▶ [WORK TO COMPLETE]
Each entry below needs to be retyped exactly as given.

▶ [SOURCE INFORMATION]
....

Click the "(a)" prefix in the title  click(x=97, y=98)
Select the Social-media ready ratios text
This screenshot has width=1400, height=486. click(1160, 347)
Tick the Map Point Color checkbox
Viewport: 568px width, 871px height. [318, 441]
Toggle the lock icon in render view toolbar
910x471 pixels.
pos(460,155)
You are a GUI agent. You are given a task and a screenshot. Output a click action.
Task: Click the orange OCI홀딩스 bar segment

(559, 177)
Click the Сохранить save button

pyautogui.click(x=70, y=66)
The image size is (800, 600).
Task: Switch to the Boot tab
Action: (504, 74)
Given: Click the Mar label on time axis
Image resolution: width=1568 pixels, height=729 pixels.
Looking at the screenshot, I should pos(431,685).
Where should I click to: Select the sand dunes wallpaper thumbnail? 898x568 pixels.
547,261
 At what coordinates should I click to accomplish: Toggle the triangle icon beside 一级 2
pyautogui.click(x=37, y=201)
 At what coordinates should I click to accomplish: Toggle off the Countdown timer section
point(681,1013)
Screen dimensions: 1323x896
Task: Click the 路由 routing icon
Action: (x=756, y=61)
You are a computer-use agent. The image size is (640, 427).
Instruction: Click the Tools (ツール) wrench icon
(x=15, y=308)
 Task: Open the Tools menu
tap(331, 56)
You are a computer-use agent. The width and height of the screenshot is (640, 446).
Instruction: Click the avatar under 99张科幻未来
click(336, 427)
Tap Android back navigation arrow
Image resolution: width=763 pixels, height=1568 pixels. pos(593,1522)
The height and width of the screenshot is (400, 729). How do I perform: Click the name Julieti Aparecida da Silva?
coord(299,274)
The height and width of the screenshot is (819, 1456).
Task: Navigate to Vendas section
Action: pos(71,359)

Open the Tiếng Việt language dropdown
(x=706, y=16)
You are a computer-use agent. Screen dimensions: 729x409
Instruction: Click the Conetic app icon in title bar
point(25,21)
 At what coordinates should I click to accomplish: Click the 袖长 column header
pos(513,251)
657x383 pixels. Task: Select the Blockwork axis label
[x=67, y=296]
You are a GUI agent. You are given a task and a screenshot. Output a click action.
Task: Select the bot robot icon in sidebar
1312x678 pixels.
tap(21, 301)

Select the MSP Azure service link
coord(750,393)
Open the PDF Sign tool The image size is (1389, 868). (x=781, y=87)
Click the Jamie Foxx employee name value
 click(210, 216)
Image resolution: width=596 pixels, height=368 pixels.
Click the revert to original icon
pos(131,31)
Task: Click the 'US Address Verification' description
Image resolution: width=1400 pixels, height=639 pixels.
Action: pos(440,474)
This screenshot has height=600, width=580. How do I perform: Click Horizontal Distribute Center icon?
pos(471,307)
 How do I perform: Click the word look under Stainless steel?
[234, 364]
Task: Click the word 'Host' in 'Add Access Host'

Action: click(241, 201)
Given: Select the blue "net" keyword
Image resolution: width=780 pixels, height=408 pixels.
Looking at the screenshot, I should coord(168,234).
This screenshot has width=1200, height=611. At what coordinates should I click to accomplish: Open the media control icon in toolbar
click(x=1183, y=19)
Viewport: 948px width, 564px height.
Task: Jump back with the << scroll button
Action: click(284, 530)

....

▶ [TASK OUTPUT]
Click the "(a)" prefix in the title  click(x=97, y=98)
Select the Social-media ready ratios text
This screenshot has width=1400, height=486. click(1160, 347)
Tick the Map Point Color checkbox
Viewport: 568px width, 871px height. [318, 441]
Toggle the lock icon in render view toolbar
910x471 pixels.
pos(460,155)
You are a GUI agent. You are given a task and a screenshot. Output a click action.
Task: Click the orange OCI홀딩스 bar segment

(559, 177)
Click the Сохранить save button

pyautogui.click(x=70, y=66)
The image size is (800, 600).
Task: Switch to the Boot tab
Action: (504, 74)
Given: Click the Mar label on time axis
Image resolution: width=1568 pixels, height=729 pixels.
Looking at the screenshot, I should pos(431,685).
Where should I click to: Select the sand dunes wallpaper thumbnail? 898x568 pixels.
547,261
 At what coordinates should I click to accomplish: Toggle the triangle icon beside 一级 2
pyautogui.click(x=37, y=201)
 At what coordinates should I click to accomplish: Toggle off the Countdown timer section
point(681,1013)
Screen dimensions: 1323x896
Task: Click the 路由 routing icon
Action: (x=756, y=61)
You are a computer-use agent. The image size is (640, 427).
Instruction: Click the Tools (ツール) wrench icon
(x=15, y=308)
 Task: Open the Tools menu
tap(331, 56)
You are a computer-use agent. The width and height of the screenshot is (640, 446).
Instruction: Click the avatar under 99张科幻未来
click(336, 427)
Tap Android back navigation arrow
Image resolution: width=763 pixels, height=1568 pixels. pos(593,1522)
The height and width of the screenshot is (400, 729). How do I perform: Click the name Julieti Aparecida da Silva?
coord(299,274)
The height and width of the screenshot is (819, 1456).
Task: Navigate to Vendas section
Action: pos(71,359)

Open the Tiếng Việt language dropdown
(x=706, y=16)
You are a computer-use agent. Screen dimensions: 729x409
Instruction: Click the Conetic app icon in title bar
point(25,21)
 At what coordinates should I click to accomplish: Click the 袖长 column header
pos(513,251)
657x383 pixels. Task: Select the Blockwork axis label
[x=67, y=296]
You are a GUI agent. You are given a task and a screenshot. Output a click action.
Task: Select the bot robot icon in sidebar
1312x678 pixels.
tap(21, 301)

Select the MSP Azure service link
coord(750,393)
Open the PDF Sign tool The image size is (1389, 868). (x=781, y=87)
Click the Jamie Foxx employee name value
 click(210, 216)
Image resolution: width=596 pixels, height=368 pixels.
Click the revert to original icon
pos(131,31)
Task: Click the 'US Address Verification' description
Image resolution: width=1400 pixels, height=639 pixels.
Action: pos(440,474)
This screenshot has height=600, width=580. How do I perform: Click Horizontal Distribute Center icon?
pos(471,307)
 How do I perform: Click the word look under Stainless steel?
[234, 364]
Task: Click the word 'Host' in 'Add Access Host'

Action: click(241, 201)
Given: Select the blue "net" keyword
Image resolution: width=780 pixels, height=408 pixels.
Looking at the screenshot, I should coord(168,234).
This screenshot has width=1200, height=611. At what coordinates should I click to accomplish: Open the media control icon in toolbar
click(x=1183, y=19)
Viewport: 948px width, 564px height.
Task: Jump back with the << scroll button
Action: click(284, 530)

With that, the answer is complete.